→ **Exercise goal**
Would you transcribe the lines running from the one that holds "The image size" to the last line of the records? Leave every picture out.
===
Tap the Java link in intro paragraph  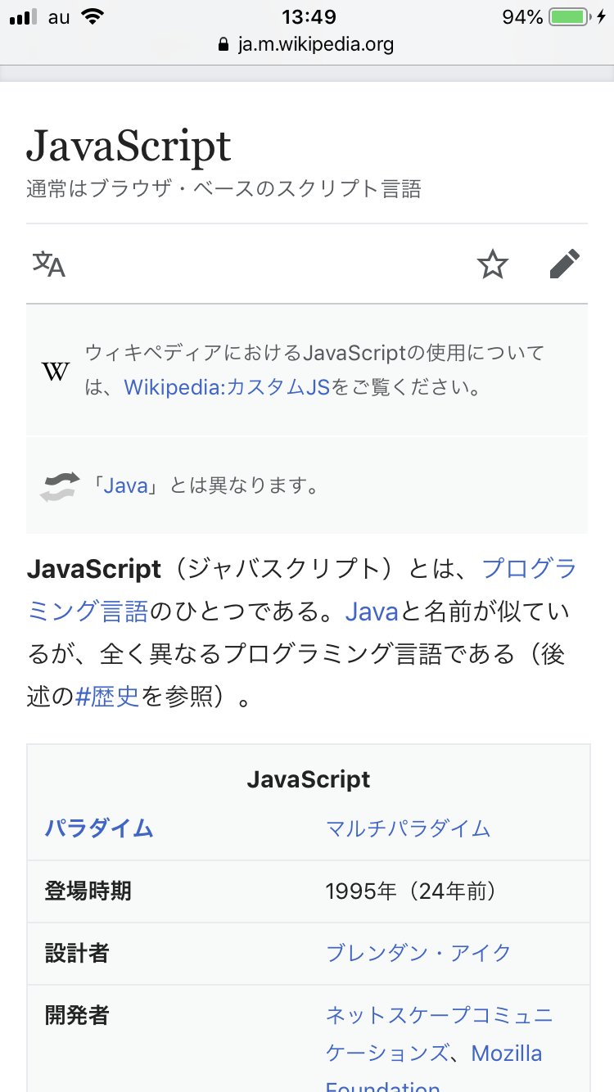[371, 611]
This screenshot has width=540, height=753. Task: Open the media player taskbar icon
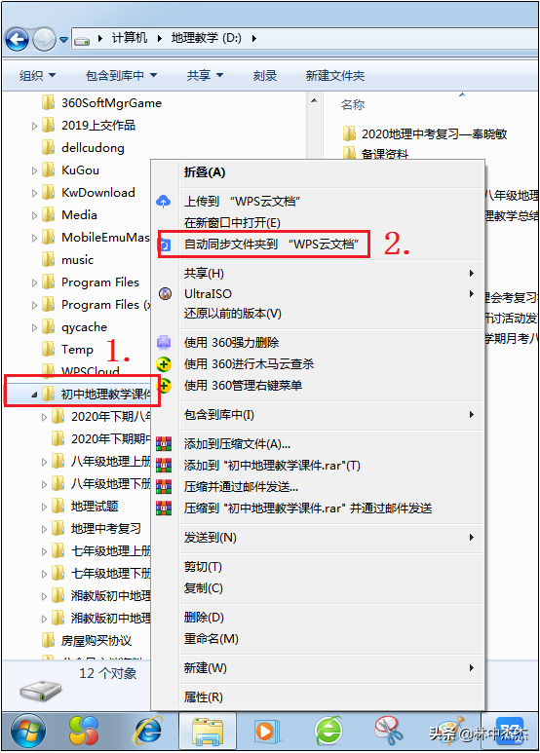tap(267, 732)
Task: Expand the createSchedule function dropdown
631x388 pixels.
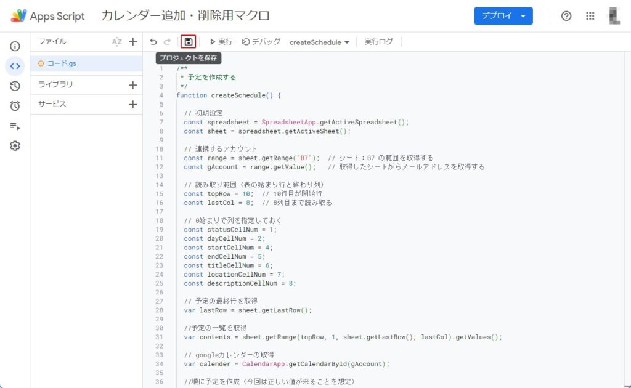Action: [319, 42]
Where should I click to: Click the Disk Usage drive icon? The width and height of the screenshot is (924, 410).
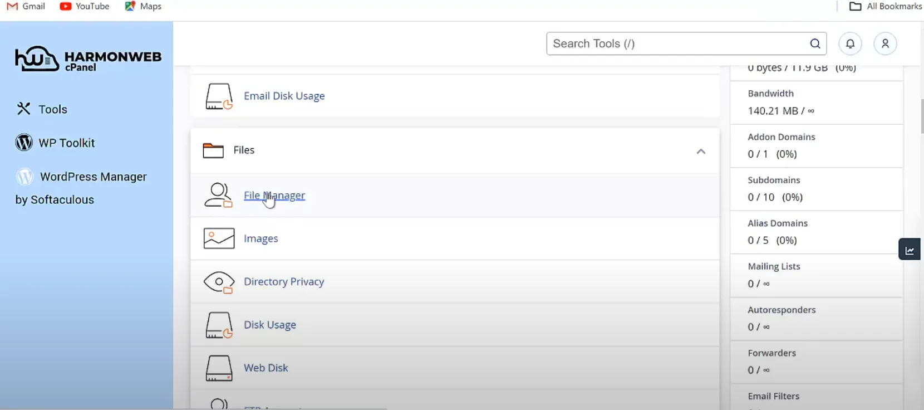[219, 325]
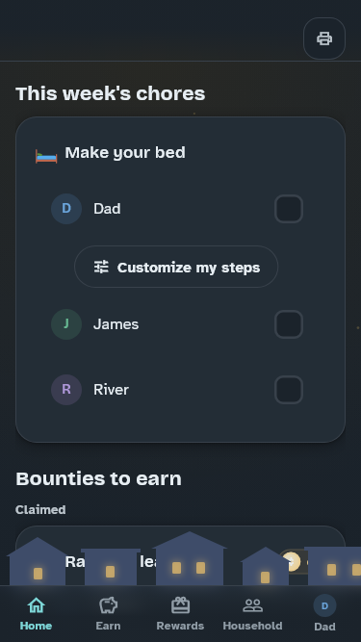Open the Earn piggy bank icon
The width and height of the screenshot is (361, 642).
(108, 605)
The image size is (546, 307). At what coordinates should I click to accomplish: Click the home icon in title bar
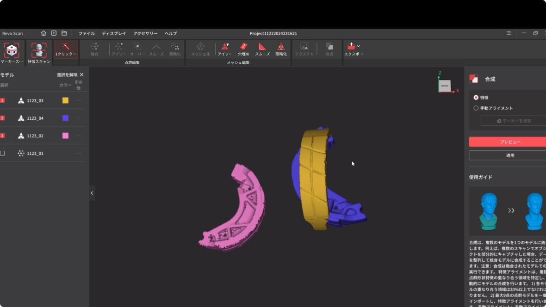(x=43, y=33)
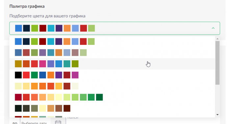Click the scroll-down arrow of the palette list
The height and width of the screenshot is (124, 227).
click(x=217, y=115)
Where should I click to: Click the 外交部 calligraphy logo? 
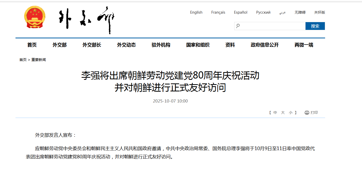[x=86, y=20]
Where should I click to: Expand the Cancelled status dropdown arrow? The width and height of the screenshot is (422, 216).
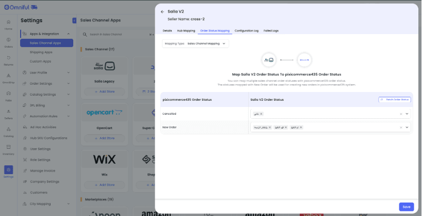click(x=407, y=114)
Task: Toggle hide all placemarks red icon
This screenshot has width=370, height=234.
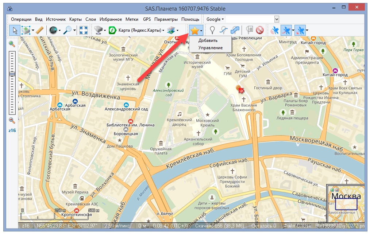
===
→ **Task output**
The image size is (546, 307). At what coordinates should I click to accomplish: Click the home icon in title bar
(x=43, y=33)
Click the scroll-down arrow of the palette list
The height and width of the screenshot is (124, 227).
click(x=217, y=115)
Where should I click to: Click the 外交部 calligraphy logo? 
[x=86, y=20]
Where should I click to: Expand the Cancelled status dropdown arrow? The width and height of the screenshot is (422, 216).
click(x=407, y=114)
Task: Toggle hide all placemarks red icon
This screenshot has width=370, height=234.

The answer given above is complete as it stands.